* **Problem details**: Search the entries below for the string "computer" and give the number of lines that hold it, nothing else.

* **Supplied records**:

[Start of section]

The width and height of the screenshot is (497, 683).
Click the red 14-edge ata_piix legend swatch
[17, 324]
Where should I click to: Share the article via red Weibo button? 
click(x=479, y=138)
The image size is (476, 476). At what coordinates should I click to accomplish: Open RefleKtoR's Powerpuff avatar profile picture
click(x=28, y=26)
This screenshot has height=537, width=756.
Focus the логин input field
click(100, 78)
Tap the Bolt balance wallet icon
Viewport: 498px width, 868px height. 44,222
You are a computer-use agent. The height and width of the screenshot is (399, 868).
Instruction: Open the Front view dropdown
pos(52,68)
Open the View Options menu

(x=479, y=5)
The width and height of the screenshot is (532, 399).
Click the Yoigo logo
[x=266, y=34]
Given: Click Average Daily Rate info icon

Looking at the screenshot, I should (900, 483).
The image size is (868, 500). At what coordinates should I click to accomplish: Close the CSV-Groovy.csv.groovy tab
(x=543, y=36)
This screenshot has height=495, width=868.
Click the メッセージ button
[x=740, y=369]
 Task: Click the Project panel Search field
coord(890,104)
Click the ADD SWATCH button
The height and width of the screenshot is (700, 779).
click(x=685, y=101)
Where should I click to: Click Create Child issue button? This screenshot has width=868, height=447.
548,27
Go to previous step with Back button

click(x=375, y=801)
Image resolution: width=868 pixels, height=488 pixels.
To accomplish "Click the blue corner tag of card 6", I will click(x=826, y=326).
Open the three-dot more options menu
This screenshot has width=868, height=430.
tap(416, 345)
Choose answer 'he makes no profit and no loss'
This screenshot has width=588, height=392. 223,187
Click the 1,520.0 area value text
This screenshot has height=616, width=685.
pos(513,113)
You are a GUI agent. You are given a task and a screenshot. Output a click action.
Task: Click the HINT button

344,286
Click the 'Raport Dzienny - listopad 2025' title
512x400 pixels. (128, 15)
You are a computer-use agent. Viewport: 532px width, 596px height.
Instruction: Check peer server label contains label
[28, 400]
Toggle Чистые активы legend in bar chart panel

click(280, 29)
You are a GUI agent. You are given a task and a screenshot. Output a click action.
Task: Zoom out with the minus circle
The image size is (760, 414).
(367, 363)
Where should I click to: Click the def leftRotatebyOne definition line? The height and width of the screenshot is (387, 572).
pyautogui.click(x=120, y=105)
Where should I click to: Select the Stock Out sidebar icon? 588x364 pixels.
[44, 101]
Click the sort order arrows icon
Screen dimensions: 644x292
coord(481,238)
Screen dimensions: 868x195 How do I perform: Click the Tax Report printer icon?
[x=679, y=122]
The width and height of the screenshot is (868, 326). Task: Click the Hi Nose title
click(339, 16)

[End of section]

* **Output for this exercise**: 2